(Stored items)
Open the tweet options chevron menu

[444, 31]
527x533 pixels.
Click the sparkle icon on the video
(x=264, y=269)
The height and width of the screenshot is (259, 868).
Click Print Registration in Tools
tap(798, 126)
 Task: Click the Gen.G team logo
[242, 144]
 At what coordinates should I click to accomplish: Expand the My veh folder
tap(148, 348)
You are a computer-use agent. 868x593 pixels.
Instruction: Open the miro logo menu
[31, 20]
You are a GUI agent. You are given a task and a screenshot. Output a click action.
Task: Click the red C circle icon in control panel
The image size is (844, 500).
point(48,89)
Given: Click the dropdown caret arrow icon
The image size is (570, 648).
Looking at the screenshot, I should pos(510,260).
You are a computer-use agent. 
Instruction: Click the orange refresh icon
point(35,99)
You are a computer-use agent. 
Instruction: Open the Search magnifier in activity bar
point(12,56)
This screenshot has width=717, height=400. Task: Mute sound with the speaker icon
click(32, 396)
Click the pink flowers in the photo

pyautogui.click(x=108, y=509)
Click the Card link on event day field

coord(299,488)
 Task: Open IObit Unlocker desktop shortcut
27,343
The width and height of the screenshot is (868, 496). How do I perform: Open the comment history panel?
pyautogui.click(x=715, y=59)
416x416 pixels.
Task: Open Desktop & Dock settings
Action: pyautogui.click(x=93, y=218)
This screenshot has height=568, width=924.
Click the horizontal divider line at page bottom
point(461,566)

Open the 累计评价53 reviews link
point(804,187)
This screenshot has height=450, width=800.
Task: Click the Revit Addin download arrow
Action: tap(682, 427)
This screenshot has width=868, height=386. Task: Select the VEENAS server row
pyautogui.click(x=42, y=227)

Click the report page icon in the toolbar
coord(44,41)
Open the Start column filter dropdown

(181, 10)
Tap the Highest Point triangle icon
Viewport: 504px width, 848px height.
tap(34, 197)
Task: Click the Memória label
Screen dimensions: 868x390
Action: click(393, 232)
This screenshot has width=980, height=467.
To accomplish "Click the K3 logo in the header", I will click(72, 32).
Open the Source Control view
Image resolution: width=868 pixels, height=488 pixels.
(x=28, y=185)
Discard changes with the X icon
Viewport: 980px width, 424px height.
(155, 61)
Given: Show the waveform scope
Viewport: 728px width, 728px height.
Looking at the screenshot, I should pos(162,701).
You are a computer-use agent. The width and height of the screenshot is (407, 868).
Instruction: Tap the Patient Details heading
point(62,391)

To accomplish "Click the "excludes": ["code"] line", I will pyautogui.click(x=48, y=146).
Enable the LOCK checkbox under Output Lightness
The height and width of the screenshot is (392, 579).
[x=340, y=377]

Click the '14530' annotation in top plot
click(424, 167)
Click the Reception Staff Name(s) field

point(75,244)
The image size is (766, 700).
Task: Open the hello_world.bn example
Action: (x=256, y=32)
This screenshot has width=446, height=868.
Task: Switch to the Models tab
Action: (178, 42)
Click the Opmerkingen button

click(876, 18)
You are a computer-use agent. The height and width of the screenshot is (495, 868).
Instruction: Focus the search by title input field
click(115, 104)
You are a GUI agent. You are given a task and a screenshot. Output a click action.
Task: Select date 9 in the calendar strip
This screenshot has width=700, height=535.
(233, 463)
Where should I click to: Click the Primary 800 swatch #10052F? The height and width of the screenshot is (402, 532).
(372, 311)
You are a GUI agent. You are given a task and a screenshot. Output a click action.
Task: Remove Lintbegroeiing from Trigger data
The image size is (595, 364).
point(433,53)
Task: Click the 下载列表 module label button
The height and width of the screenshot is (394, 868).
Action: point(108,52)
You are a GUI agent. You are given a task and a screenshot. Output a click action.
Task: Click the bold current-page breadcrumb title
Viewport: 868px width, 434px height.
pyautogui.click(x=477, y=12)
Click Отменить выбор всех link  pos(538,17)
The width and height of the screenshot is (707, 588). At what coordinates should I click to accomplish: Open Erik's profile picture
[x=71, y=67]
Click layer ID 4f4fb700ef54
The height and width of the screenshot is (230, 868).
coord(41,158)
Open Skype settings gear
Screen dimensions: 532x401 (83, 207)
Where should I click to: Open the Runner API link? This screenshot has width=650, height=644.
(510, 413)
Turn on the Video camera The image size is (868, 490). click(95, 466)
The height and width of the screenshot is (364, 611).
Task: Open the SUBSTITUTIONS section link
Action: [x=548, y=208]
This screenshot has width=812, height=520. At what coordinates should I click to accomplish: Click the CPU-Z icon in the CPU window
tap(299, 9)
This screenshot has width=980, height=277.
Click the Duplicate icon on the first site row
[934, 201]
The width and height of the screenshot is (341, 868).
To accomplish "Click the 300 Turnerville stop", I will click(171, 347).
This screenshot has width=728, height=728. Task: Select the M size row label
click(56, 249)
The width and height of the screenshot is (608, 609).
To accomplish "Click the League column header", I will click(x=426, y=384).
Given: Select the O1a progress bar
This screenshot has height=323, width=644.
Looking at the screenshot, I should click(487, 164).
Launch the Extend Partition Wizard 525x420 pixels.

> [Exercise aim] Using the data above, output each line exactly.

> [Task output]
Open the tweet options chevron menu

[444, 31]
527x533 pixels.
Click the sparkle icon on the video
(x=264, y=269)
The height and width of the screenshot is (259, 868).
Click Print Registration in Tools
tap(798, 126)
 Task: Click the Gen.G team logo
[242, 144]
 At what coordinates should I click to accomplish: Expand the My veh folder
tap(148, 348)
You are a computer-use agent. 868x593 pixels.
Instruction: Open the miro logo menu
[31, 20]
You are a GUI agent. You are given a task and a screenshot. Output a click action.
Task: Click the red C circle icon in control panel
The image size is (844, 500).
point(48,89)
Given: Click the dropdown caret arrow icon
The image size is (570, 648).
Looking at the screenshot, I should pos(510,260).
You are a computer-use agent. 
Instruction: Click the orange refresh icon
point(35,99)
You are a computer-use agent. 
Instruction: Open the Search magnifier in activity bar
point(12,56)
This screenshot has width=717, height=400. Task: Mute sound with the speaker icon
click(32, 396)
Click the pink flowers in the photo

pyautogui.click(x=108, y=509)
Click the Card link on event day field

coord(299,488)
 Task: Open IObit Unlocker desktop shortcut
27,343
The width and height of the screenshot is (868, 496). How do I perform: Open the comment history panel?
pyautogui.click(x=715, y=59)
416x416 pixels.
Task: Open Desktop & Dock settings
Action: pyautogui.click(x=93, y=218)
This screenshot has height=568, width=924.
Click the horizontal divider line at page bottom
point(461,566)

Open the 累计评价53 reviews link
point(804,187)
This screenshot has height=450, width=800.
Task: Click the Revit Addin download arrow
Action: tap(682, 427)
This screenshot has width=868, height=386. Task: Select the VEENAS server row
pyautogui.click(x=42, y=227)

Click the report page icon in the toolbar
coord(44,41)
Open the Start column filter dropdown

(181, 10)
Tap the Highest Point triangle icon
Viewport: 504px width, 848px height.
tap(34, 197)
Task: Click the Memória label
Screen dimensions: 868x390
Action: click(393, 232)
This screenshot has width=980, height=467.
To accomplish "Click the K3 logo in the header", I will click(72, 32).
Open the Source Control view
Image resolution: width=868 pixels, height=488 pixels.
(x=28, y=185)
Discard changes with the X icon
Viewport: 980px width, 424px height.
(155, 61)
Given: Show the waveform scope
Viewport: 728px width, 728px height.
Looking at the screenshot, I should pos(162,701).
You are a computer-use agent. The width and height of the screenshot is (407, 868).
Instruction: Tap the Patient Details heading
point(62,391)

To accomplish "Click the "excludes": ["code"] line", I will pyautogui.click(x=48, y=146).
Enable the LOCK checkbox under Output Lightness
The height and width of the screenshot is (392, 579).
[x=340, y=377]

Click the '14530' annotation in top plot
click(424, 167)
Click the Reception Staff Name(s) field

point(75,244)
The image size is (766, 700).
Task: Open the hello_world.bn example
Action: (x=256, y=32)
This screenshot has width=446, height=868.
Task: Switch to the Models tab
Action: (178, 42)
Click the Opmerkingen button

click(876, 18)
You are a computer-use agent. The height and width of the screenshot is (495, 868).
Instruction: Focus the search by title input field
click(115, 104)
You are a GUI agent. You are given a task and a screenshot. Output a click action.
Task: Select date 9 in the calendar strip
This screenshot has width=700, height=535.
(233, 463)
Where should I click to: Click the Primary 800 swatch #10052F? The height and width of the screenshot is (402, 532).
(372, 311)
You are a GUI agent. You are given a task and a screenshot. Output a click action.
Task: Remove Lintbegroeiing from Trigger data
The image size is (595, 364).
point(433,53)
Task: Click the 下载列表 module label button
The height and width of the screenshot is (394, 868).
Action: point(108,52)
You are a GUI agent. You are given a task and a screenshot. Output a click action.
Task: Click the bold current-page breadcrumb title
Viewport: 868px width, 434px height.
pyautogui.click(x=477, y=12)
Click Отменить выбор всех link  pos(538,17)
The width and height of the screenshot is (707, 588). At what coordinates should I click to accomplish: Open Erik's profile picture
[x=71, y=67]
Click layer ID 4f4fb700ef54
The height and width of the screenshot is (230, 868).
coord(41,158)
Open Skype settings gear
Screen dimensions: 532x401 (83, 207)
Where should I click to: Open the Runner API link? This screenshot has width=650, height=644.
(510, 413)
Turn on the Video camera The image size is (868, 490). click(95, 466)
The height and width of the screenshot is (364, 611).
Task: Open the SUBSTITUTIONS section link
Action: [x=548, y=208]
This screenshot has width=812, height=520. At what coordinates should I click to accomplish: Click the CPU-Z icon in the CPU window
tap(299, 9)
This screenshot has width=980, height=277.
Click the Duplicate icon on the first site row
[934, 201]
The width and height of the screenshot is (341, 868).
To accomplish "Click the 300 Turnerville stop", I will click(171, 347).
This screenshot has width=728, height=728. Task: Select the M size row label
click(56, 249)
The width and height of the screenshot is (608, 609).
To accomplish "Click the League column header", I will click(x=426, y=384).
Given: Select the O1a progress bar
This screenshot has height=323, width=644.
Looking at the screenshot, I should click(487, 164).
Launch the Extend Partition Wizard 525x420 pixels.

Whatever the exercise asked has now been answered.